(Beginning of DATA SUPPLIED)
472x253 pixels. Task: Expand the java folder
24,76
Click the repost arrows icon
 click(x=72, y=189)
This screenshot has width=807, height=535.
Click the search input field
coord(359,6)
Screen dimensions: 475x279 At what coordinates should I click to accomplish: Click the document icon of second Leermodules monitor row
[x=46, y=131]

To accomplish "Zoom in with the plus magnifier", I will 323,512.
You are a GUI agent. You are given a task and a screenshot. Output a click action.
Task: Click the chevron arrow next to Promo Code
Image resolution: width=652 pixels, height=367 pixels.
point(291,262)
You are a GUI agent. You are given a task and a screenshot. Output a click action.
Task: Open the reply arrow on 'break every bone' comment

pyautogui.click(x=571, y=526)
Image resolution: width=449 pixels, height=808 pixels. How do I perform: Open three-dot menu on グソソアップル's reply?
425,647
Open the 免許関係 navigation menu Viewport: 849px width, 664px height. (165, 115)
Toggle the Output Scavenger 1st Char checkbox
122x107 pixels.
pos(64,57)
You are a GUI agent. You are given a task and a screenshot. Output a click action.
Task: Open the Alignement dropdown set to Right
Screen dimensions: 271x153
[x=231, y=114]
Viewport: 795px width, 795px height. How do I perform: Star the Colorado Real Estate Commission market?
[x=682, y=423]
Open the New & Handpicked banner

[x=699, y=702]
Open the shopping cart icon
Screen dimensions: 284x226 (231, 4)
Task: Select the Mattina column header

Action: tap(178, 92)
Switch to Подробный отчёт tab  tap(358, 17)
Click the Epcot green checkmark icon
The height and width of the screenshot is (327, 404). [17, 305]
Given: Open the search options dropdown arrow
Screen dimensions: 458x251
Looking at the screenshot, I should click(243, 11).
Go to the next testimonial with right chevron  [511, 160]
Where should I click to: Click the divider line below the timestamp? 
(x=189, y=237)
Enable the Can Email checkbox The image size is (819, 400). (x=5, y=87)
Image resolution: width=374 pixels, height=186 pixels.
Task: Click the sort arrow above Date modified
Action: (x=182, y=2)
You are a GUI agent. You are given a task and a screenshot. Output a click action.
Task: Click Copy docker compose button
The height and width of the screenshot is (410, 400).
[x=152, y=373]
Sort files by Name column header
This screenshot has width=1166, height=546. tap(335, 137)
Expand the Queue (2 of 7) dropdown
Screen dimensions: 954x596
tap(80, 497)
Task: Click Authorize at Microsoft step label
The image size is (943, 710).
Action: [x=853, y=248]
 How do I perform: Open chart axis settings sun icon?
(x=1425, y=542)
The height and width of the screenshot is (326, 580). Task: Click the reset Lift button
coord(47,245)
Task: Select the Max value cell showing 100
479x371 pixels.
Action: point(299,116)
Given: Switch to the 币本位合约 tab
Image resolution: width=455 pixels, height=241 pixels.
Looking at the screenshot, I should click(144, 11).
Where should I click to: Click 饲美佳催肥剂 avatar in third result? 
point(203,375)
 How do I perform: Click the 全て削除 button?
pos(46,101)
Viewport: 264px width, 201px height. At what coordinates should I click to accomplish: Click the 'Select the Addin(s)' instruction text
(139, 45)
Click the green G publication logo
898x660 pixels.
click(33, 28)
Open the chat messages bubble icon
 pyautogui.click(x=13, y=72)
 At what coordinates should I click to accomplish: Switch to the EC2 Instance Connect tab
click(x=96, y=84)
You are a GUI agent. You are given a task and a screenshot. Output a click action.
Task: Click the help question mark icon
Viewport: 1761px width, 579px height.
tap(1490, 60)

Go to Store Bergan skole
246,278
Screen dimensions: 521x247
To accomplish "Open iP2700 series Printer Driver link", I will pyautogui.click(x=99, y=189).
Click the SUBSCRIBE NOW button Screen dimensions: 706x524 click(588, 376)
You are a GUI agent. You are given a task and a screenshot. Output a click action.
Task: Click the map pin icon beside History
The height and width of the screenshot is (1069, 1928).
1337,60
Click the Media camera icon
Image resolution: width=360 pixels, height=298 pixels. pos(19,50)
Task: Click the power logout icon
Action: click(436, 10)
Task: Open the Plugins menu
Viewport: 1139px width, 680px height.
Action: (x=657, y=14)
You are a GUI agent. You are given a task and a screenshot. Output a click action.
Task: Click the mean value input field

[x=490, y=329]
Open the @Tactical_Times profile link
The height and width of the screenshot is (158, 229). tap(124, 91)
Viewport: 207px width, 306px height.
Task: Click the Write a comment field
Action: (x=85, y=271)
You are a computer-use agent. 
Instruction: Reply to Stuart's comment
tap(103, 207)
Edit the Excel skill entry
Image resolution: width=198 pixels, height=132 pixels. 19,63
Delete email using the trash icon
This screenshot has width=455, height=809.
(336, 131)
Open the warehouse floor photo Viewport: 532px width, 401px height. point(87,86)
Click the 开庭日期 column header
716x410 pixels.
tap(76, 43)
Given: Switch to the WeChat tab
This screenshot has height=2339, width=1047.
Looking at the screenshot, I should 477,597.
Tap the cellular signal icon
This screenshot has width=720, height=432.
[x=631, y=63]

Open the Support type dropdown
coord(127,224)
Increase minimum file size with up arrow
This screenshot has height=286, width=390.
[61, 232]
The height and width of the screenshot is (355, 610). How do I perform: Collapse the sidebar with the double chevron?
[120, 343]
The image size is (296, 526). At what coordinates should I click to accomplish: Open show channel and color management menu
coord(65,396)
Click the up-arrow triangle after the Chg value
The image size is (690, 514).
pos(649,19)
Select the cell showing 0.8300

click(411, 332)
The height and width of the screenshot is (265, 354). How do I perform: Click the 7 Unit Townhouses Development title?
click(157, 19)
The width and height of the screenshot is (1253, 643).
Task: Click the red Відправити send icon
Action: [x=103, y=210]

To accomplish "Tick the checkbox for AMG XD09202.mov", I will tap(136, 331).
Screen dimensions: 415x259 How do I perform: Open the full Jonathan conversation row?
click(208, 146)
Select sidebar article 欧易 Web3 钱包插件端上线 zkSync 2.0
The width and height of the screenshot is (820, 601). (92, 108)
(End of DATA SUPPLIED)
YOUR TASK:
Respond with the number of lines in the entries that include the string "next", and nothing besides.

ANSWER FOR THE TASK:
2